---------- Quoted passage
Friday, August 12, 2016

Our God Is....

    "But You, O Lord, are a God merciful and gracious, Slow to anger and abundant in lovingkindness and truth." (Ps. 86:15)

    "The LORD is gracious and merciful; Slow to anger and great in lovingkindness." (Ps. 145:8)

    "The LORD is compassionate and gracious, Slow to anger and abounding in lovingkindness." (Ps. 103:8)

     I love Psalms. While I love some modern praise music, there is a simplicity to the psalms that I love. I think we sometimes overlook the simple praise to God for His character qualities. David so often takes the time to sing praise to God for aspects of His character, His mercy, His truth, His Word, His lovingkindness.

    This isn't a long post, but I love this little collection of verses, verses that are simple and pure praise to God for being who He is. They aren't complicated, but they are deep reflections of the character of God. He is merciful and gracious, compassionate and slow to anger, abundant in lovingkindness and in truth.

    Do we understand that this is David's rejoicing in these truths of who God is? These are verses of who God is and what His thoughts toward His chosen people are. Rejoice in them! Take comfort in them! When you are down or feel condemned or under His judgment, look at them and consider once again the beautiful grace that beckons us and calls us to rejoice in Him as our Savior, our Father, and our King.
--------------------
» **Task goal**
Do these statements agree with the post on the Psalms? Answer yes or no for each, quoting the words of the post that decide it.
1. The writer dislikes all modern praise music.
2. The verse cited as Ps. 145:8 calls the LORD great in lovingkindness.
3. The writer describes the post as a long one.
---------- Dataset excerpts
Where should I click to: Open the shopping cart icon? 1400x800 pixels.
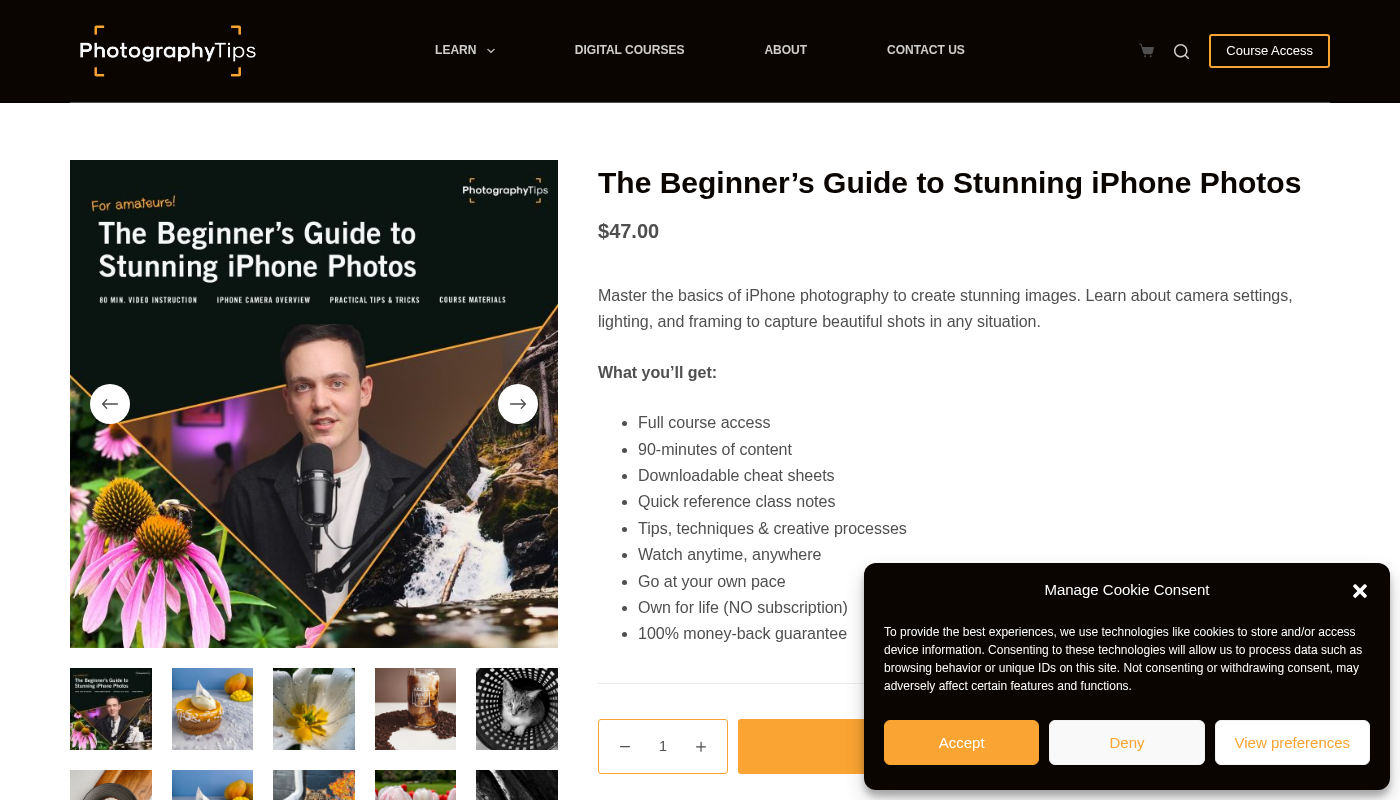pos(1146,51)
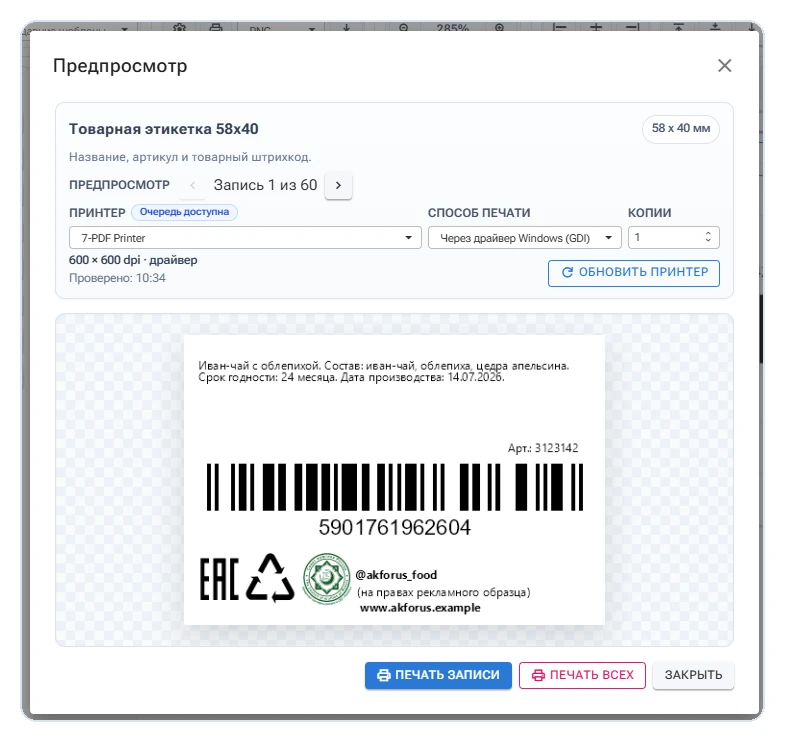Click the EAC mark on the label
The height and width of the screenshot is (742, 785).
(219, 579)
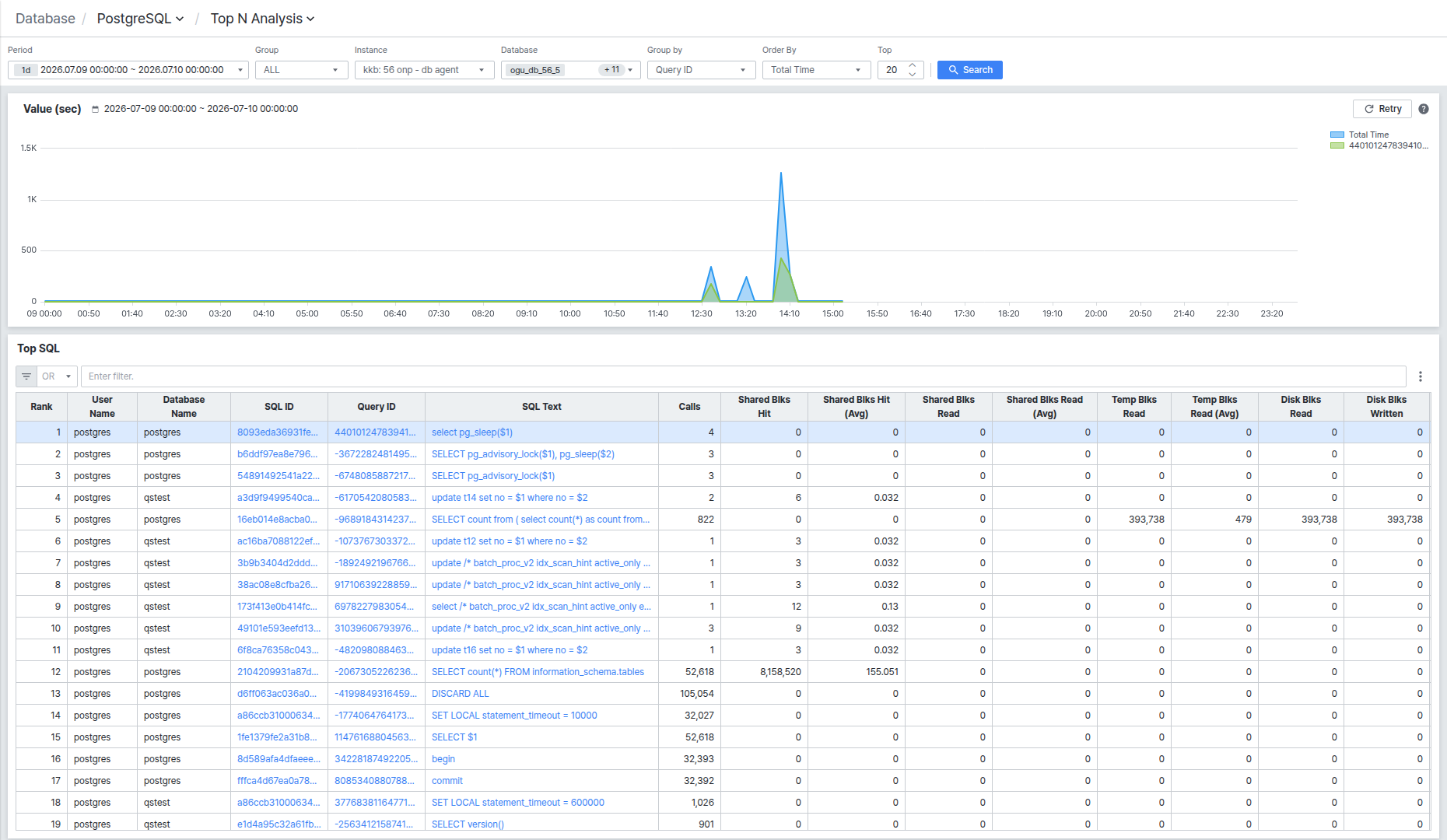Open the Top N Analysis menu

point(263,19)
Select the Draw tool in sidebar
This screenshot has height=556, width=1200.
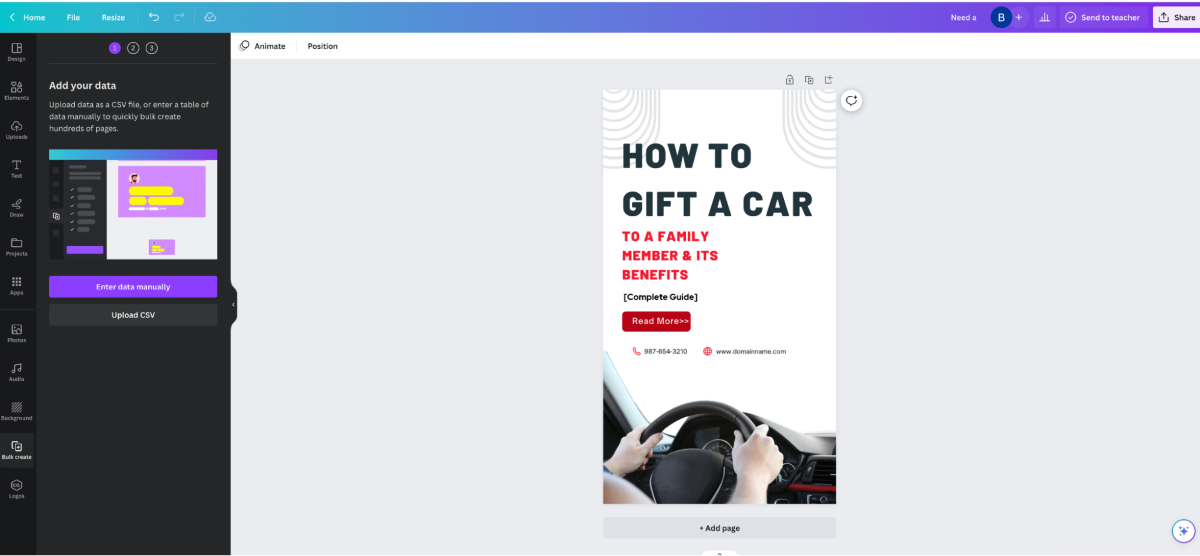pyautogui.click(x=17, y=208)
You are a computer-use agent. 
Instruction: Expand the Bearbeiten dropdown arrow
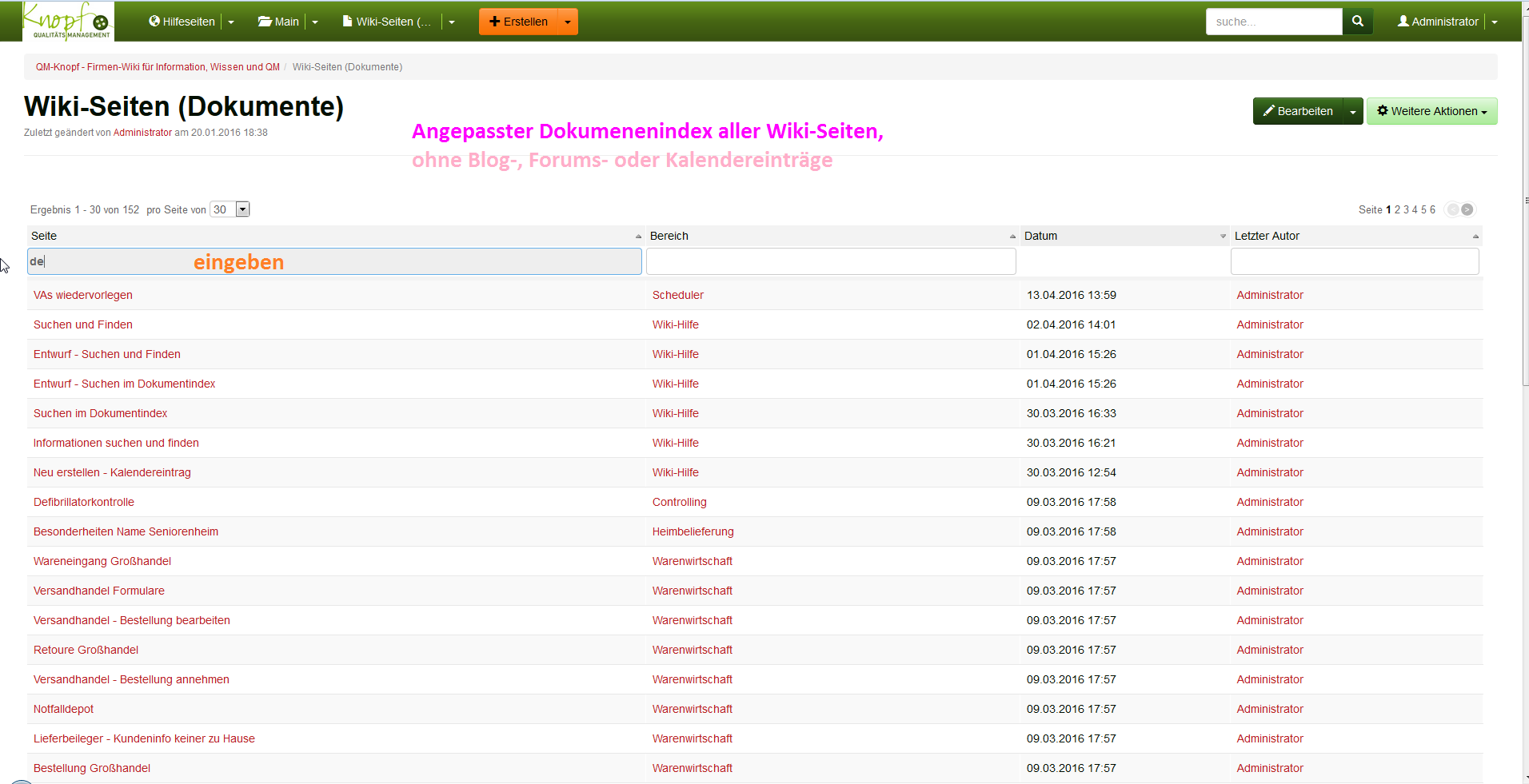click(1352, 112)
--------------------
» **Problem solution**
1. No: "While I love some modern praise music"
2. Yes: "The LORD is gracious and merciful; Slow to anger and great in lovingkindness." (Ps. 145:8)
3. No: "This isn't a long post"